Exercise details
The reply should be the records repeated exactly, without any images.

*** Opening Data excerpts ***

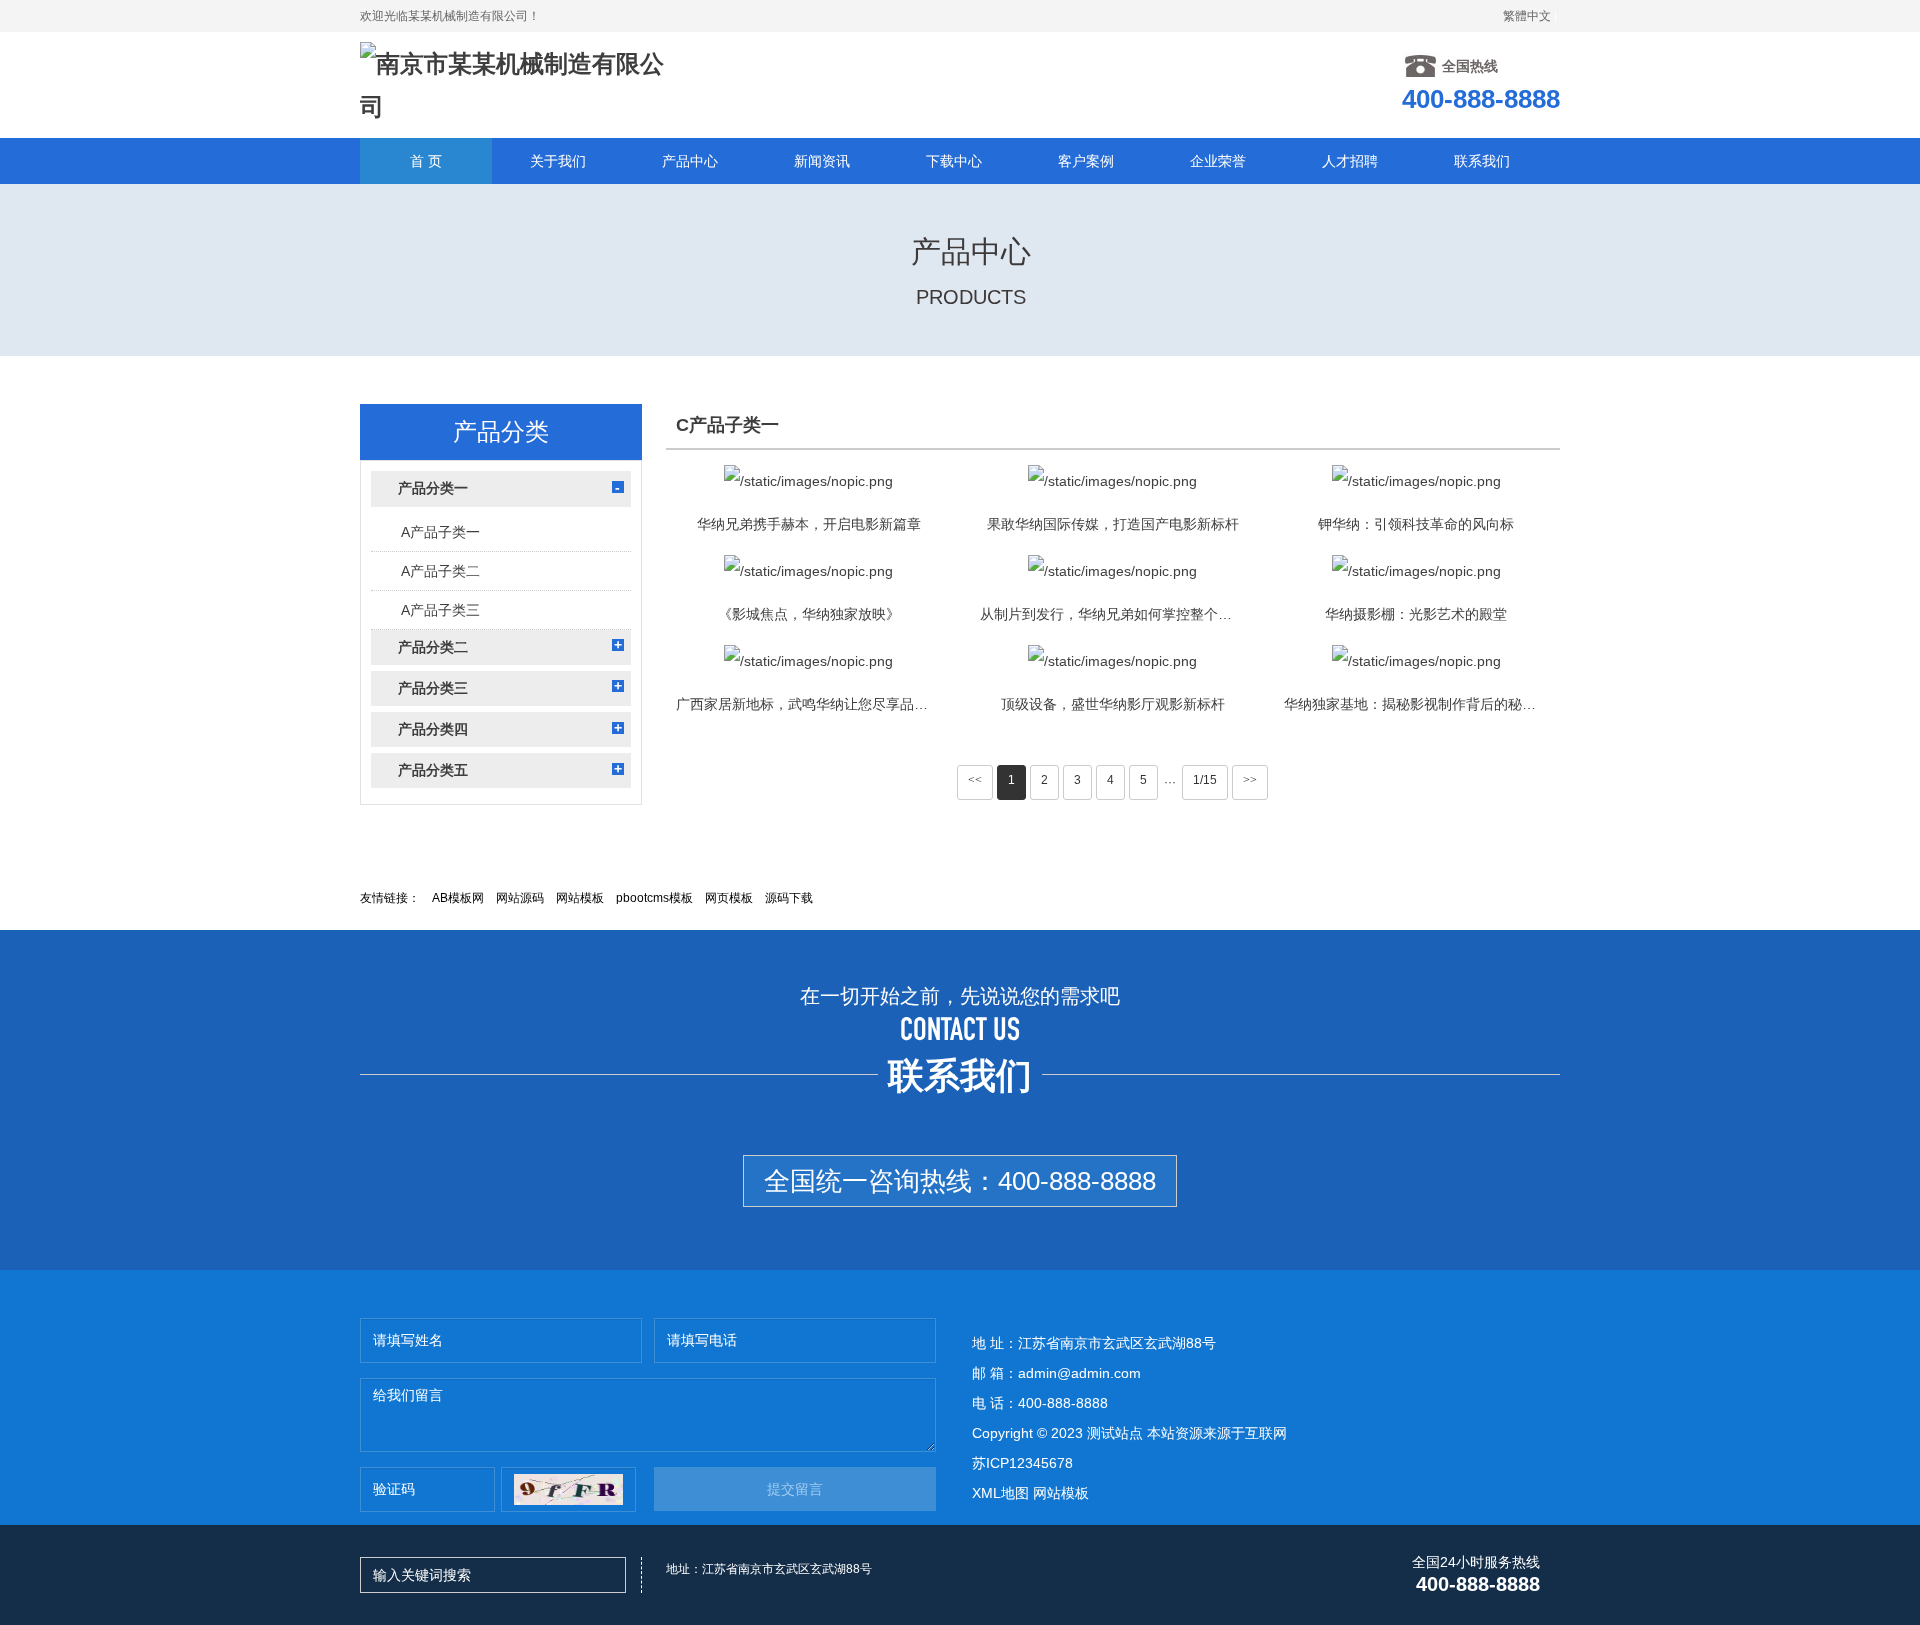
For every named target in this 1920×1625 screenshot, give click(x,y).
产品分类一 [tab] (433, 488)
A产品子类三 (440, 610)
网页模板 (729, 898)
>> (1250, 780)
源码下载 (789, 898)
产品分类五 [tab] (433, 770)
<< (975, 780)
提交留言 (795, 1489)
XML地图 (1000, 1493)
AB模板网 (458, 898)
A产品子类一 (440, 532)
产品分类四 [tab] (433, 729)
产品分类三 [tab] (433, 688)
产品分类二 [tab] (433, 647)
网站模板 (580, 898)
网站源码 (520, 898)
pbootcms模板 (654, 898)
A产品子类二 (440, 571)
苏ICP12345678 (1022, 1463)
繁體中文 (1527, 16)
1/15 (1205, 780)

*** Closing Data excerpts ***

Solution to this problem
For every named target in this 1920×1625 screenshot, give click(x,y).
产品分类一 [tab] (433, 488)
A产品子类三 (440, 610)
网页模板 (729, 898)
>> (1250, 780)
源码下载 (789, 898)
产品分类五 [tab] (433, 770)
<< (975, 780)
提交留言 (795, 1489)
XML地图 (1000, 1493)
AB模板网 (458, 898)
A产品子类一 (440, 532)
产品分类四 [tab] (433, 729)
产品分类三 [tab] (433, 688)
产品分类二 [tab] (433, 647)
网站模板 (580, 898)
网站源码 (520, 898)
pbootcms模板 (654, 898)
A产品子类二 (440, 571)
苏ICP12345678 (1022, 1463)
繁體中文 (1527, 16)
1/15 (1205, 780)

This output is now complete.